#### [Brano estratto]
*-*-*

Jorge Lorenzo (©Getty Images)

Jorge Lorenzo non ha vissuto di certo una stagione felice, ma in quest’ultimo periodo le cose sembrano migliorare. Ad Aragon è arrivata una prestazione di grande spessore coronata dal podio e a Motegi lo spagnolo della Ducati punta a portare a casa la prima vittoria stagionale.

Come riportato da “Sky Sport”, Jorge Lorenzo parlando della propria annata ha così dichiarato: “Per me è stata una stagione complicata, soprattutto all’inizio. C’erano aspettative molto alte e anche io ero carico. La realtà però è stata dura, dopo 9 anni con una moto che ormai sentivo mia e che era facile da guidare è stato complicato riuscire a sfruttare a pieno un mezzo come quello Ducati dalle grandi potenzialità, ma difficile da capire per me. Ci ho messo un po’, ma dopo Brno le cose sono andate meglio”.

*-*-*

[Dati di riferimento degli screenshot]
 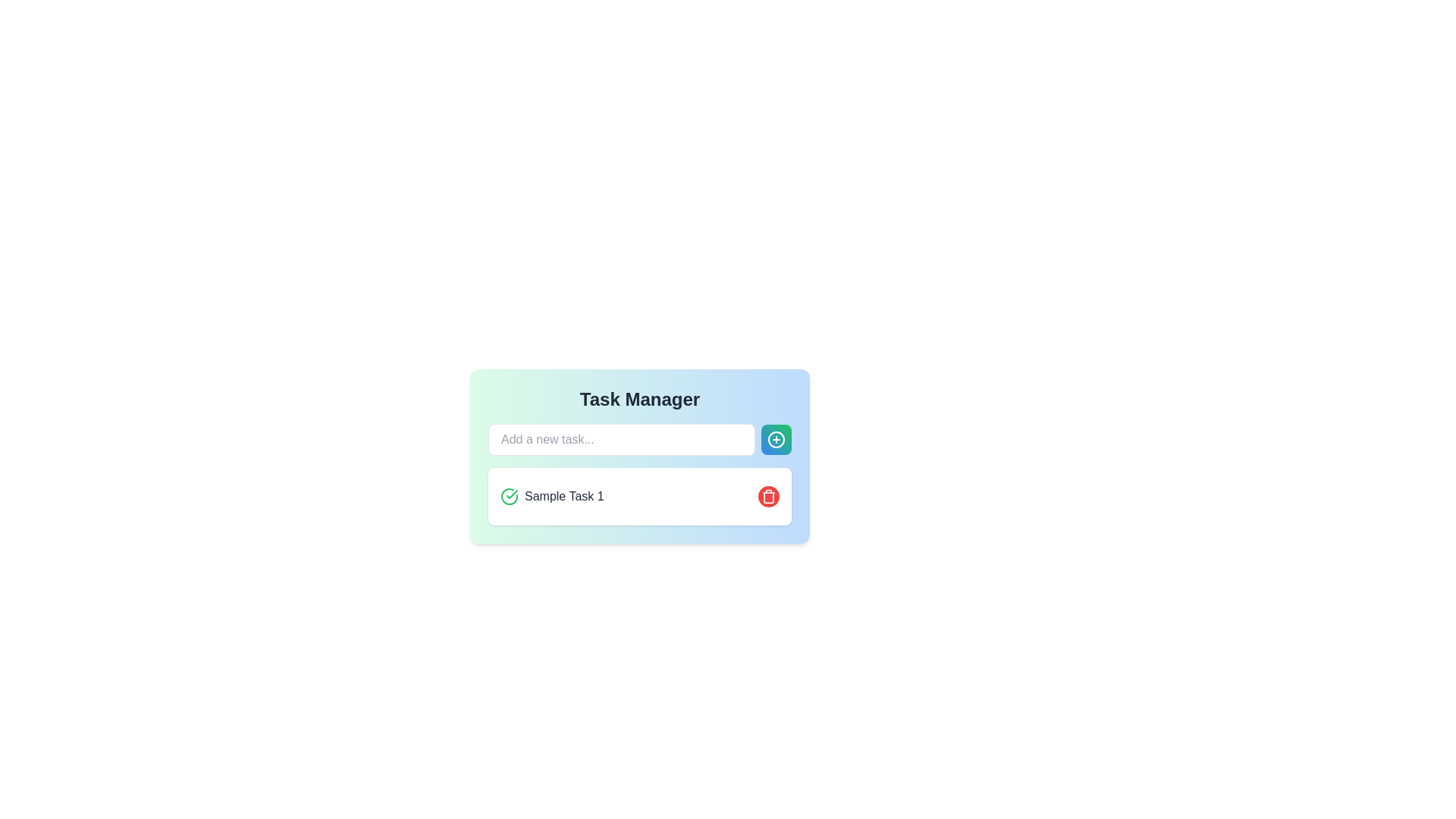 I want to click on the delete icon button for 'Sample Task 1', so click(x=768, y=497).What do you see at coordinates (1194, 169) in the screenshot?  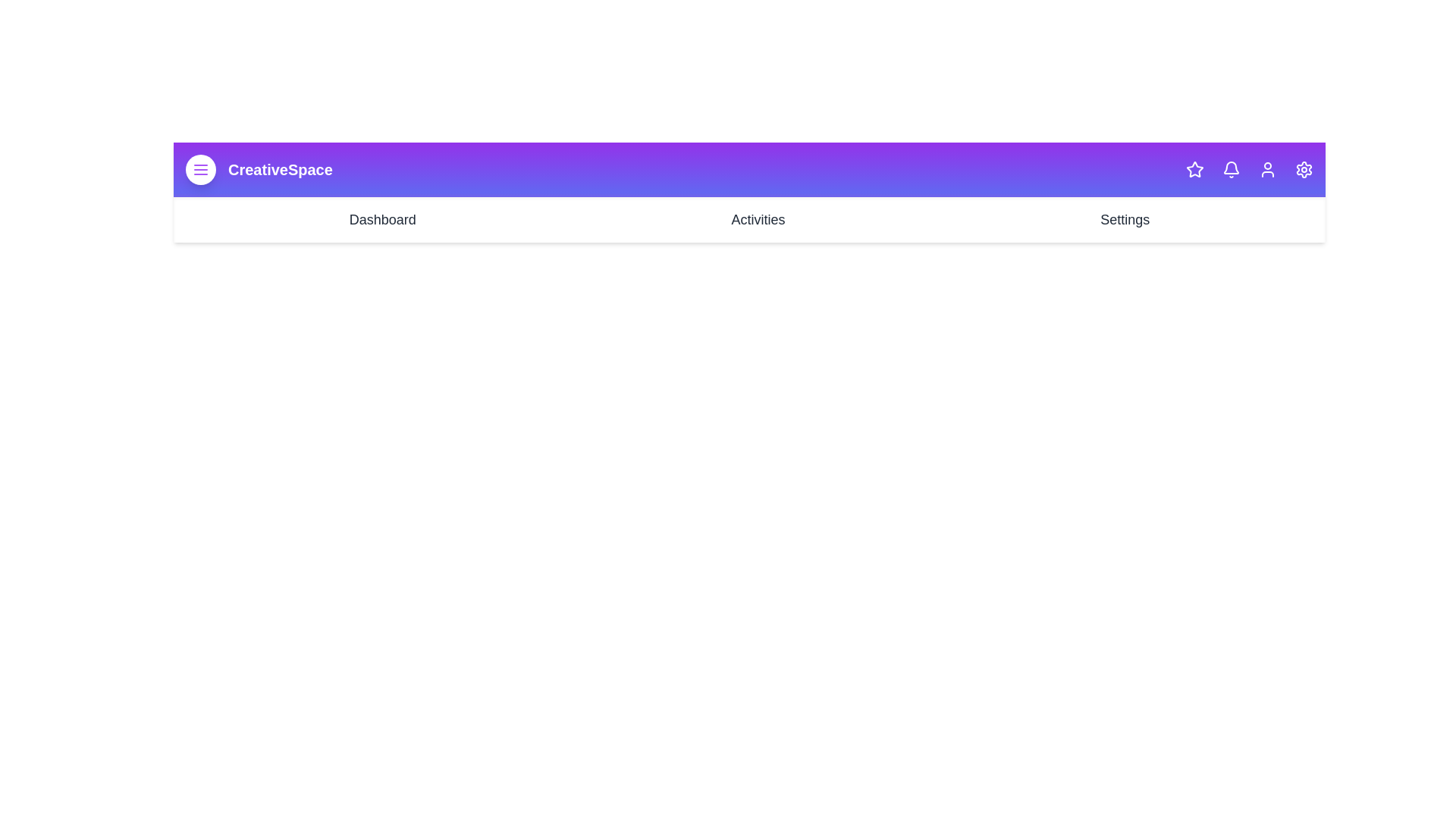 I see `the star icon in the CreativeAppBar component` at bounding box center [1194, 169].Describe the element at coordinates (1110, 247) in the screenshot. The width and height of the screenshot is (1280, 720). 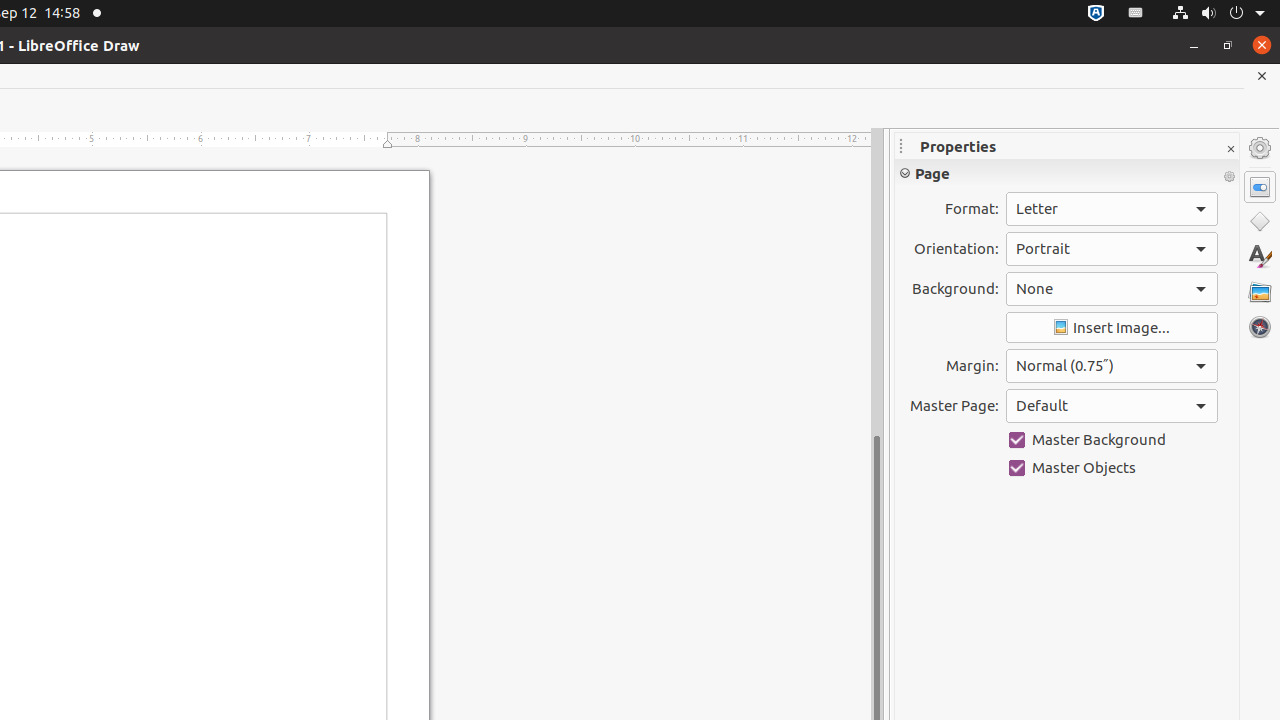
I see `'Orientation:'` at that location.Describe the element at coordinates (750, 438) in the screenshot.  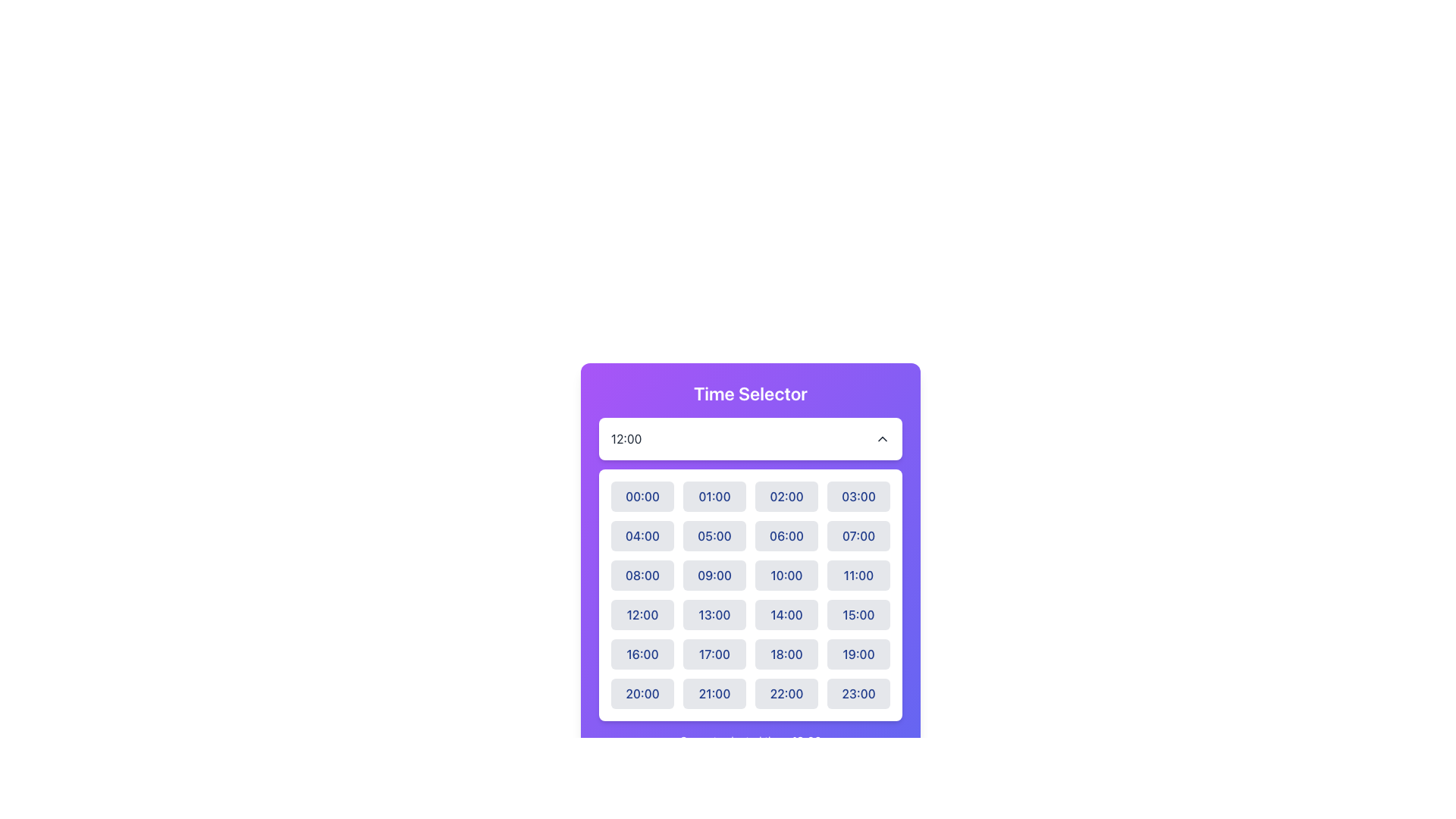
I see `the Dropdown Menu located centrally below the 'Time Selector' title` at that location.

*-*-*

#### [Domande]
1 > Riscrivi in forma più breve il paragrafo del brano su Jorge Lorenzo che comincia con "Come riportato da", mantenendone i fatti principali.
2 > Secondo il brano su Jorge Lorenzo, quale obiettivo si pone il pilota a Motegi?
3 > Prosegui il brano su Jorge Lorenzo dal punto in cui si interrompe.
I record non servono per svolgere gli esercizi.

#### [Soluzioni degli esercizi]
1 > Secondo "Sky Sport", Jorge Lorenzo ha definito la sua stagione complicata, soprattutto all'inizio, nonostante le attese alte e la sua stessa carica. Dopo 9 anni con una moto ormai sua e facile da guidare, ha faticato a sfruttare la Ducati, di grande potenziale ma per lui difficile da capire. Le cose sono migliorate dopo Brno.

2 > Punta a conquistare la prima vittoria stagionale.

3 >
La rivalità in MotoGP può essere divertente

Il pilota Ducati ha poi proseguito: “Ducati si guida al contrario della Yamaha. Con la moto giapponese non usavo mai il freno posteriore, con questa, invece, lo uso spesso, anche in curva a volte. Questo è uno sport individuale, ma siamo comunque una squadra. La cosa importante è che Ducati sia campione del mondo, se può farlo Andrea ben venga. Chiaramente lo aiuterò se serve”.

Poi Jorge Lorenzo parla della polemica sui titoli vinti da Rossi perché senza rivali credibili: “Non volevo dire quello, io parlavo di Dovizioso che è ancora a zero perché ha lottato con gente come Stoner, Marquez, Lorenzo e Rossi, piloti molto forti. Credo che questo sia il periodo con il più alto livello in MotoGP. Andrea ha il potenziale per essere campione, altri hanno vinto 7-8 titoli negli anni ’70 e ’80 perché non avevano rivali”.

Poi ancora sulla rivalità con Rossi: “La MotoGP è un gioco, questa rivalità è la salsa dello sport. In un certo senso questo scontro dialettico può anche essere divertente, ma tanto di cappello a quanto fatto da Rossi. Tornare dopo 22 giorni dall’operazione è incredibile”.